Os depósitos de clientes aumentaram aproximadamente 11,9%; mas abaixo dos 16,1% registados em 2014. O incremento foi potenciado pelos depósitos à ordem, tendo evoluído 13%, e actualmente representam 56% do total. Os depósitos a prazo tiveram um aumento de 10,2%; 44% do global em 2015, indica a respectiva análise.

Relativamente ao nível da distribuição, no exercício financeiro 2015, os depósitos em moeda nacional (kwanza) representaram 71% do total.
Enquanto o rácio de transformação diminuiu 1,2 pp, evoluindo de 55% (2014) para 54,3% (2015). A variação traduz um crescimento do volume de depósitos, comprado com o incremento apresentado pelo crédito bruto a clientes (11,9% e 9,5%), revela aquele estudo.

Ainda no exercício financeiro 2015, a banca angolana apresentou um volume superior nos activos de aproximadamente 16,6%, face ao período homólogo, traduzindo-se numa evolução quantificada em 7,5 mil milhões Kz. Também se verificou a redução nas aplicações de liquidez (5,9 pp) e o aumento nas obrigações de títulos (6,4 pp).

Produto bancário

O produto bancário agregado registou um acréscimo de 39,7%, acima dos anos anteriores, e foi potenciado pelo aumento de 51% da margem complementar. A margem financeira cresceu 31%, como resultado do crescimento nos proveitos de créditos em 18,6% e dos títulos e valores mobiliários em aproximadamente 79%.

Já o crescimento nos custos dos depósitos (aproximadamente 14%) e a redução nos proveitos de aplicações de liquidez (pelo menos 28%) condicionaram um desempenho superior da margem financeira, concluiu a KPMG-Angola, na sétima edição da análise ao sector bancário angolano, realizada em 18 de Novembro de 2016, em Luanda.

A margem complementar cresceu 51%, o incremento mais elevado do sexénio 2010-2015, potenciado por um crescimento dos resultados com operações cambiais de 83%, fruto da evolução do kwanza, face ao dólar, e do elevado valor de títulos indexados, emitidos pelo Estado e tomados pelas instituições.

Desta forma, a margem financeira no período 2015 correspondeu a 54,4% da estrutura do produto bancário, enquanto em 2014 equivaleu a 57,8%. A margem complementar perfez 45,6%, e no exercício homólogo transacto perfizera 42,2%.

Custo das operações

O cost-to-income cifrou-se em 42,3%, registando o melhor valor entre o período 2010-2015. A melhoria é reflexo do crescimento do produto bancário (39,7%), superior aos custos operativos (15%), muito influenciado pelos resultados de operações financeiras.
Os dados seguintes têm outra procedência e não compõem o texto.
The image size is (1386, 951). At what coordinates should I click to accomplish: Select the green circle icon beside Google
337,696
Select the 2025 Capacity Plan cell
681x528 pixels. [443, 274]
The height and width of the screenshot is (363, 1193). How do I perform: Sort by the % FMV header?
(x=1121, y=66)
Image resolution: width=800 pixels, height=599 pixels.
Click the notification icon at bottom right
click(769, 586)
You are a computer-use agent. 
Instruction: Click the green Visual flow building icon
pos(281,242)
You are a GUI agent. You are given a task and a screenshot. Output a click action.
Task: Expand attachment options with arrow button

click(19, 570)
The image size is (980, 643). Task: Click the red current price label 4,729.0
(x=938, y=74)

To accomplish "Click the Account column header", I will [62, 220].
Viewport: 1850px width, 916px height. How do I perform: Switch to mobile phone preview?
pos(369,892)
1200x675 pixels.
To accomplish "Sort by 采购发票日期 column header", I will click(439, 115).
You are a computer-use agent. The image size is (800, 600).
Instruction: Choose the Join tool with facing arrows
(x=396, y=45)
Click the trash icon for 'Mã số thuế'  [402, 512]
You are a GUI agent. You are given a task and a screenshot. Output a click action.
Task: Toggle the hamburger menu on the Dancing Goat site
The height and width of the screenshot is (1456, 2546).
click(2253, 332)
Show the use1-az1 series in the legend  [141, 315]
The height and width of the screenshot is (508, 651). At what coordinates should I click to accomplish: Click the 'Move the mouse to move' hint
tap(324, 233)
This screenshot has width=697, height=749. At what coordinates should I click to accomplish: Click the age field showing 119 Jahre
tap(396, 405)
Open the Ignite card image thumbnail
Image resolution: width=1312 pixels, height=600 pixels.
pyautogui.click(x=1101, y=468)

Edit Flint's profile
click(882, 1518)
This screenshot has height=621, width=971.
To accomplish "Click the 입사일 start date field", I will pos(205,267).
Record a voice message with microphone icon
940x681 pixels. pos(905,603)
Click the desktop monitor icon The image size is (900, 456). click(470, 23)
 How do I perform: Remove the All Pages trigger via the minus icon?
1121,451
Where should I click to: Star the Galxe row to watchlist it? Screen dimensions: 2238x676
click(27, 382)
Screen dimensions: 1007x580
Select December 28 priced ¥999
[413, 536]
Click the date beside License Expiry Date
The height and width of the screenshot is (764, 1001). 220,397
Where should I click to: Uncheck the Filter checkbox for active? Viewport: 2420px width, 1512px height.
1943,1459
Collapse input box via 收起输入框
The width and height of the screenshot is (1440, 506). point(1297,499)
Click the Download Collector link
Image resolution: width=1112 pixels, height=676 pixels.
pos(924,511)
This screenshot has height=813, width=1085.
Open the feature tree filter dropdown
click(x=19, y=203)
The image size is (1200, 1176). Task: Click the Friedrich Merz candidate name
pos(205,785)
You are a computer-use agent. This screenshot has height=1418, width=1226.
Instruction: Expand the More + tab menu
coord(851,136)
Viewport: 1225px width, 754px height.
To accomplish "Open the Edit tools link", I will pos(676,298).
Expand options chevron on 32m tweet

A rentabilidade da banca registou em 2015 níveis semelhantes aos do ano transacto. O Retorno dos Capitais Próprios (ROE) cifrou-se nos 14,3%, enquanto o Retorno dos Activos Médios (ROAA) ficou fixado nos 1,6%; um acréscimo de 0,03% e 0,04% respectivamente.

“Apesar do crescimento relevante dos resultados das operações financeiras e margem financeira, tem havido preocupação das instituições em preparar-se para fazer face à evolução negativa do ciclo económico, através do expressivo do nível de provisionamento das carteiras de crédito.”

Solvabilidade

O rácio de solvabilidade agregado foi de 30,3%, 7,2 pp acima do verificado em 2014. O reforço dos níveis de solvabilidade deverá traduzir-se numa maior robustez do sector bancário angolano, suportando o cumprimento do limite máximo exigido pelo Banco Nacional de Angola (BNA), que é de 10%.

“A entrada em vigor do novo normativo, referente ao apuramento dos rácios prudenciais, vai implicar alterações no método de cálculo que podem resultar em alterações na análise destes valores”, disse o chefe de auditoria e serviços financeiros da KPMG-Angola, Vítor Ribeirinho.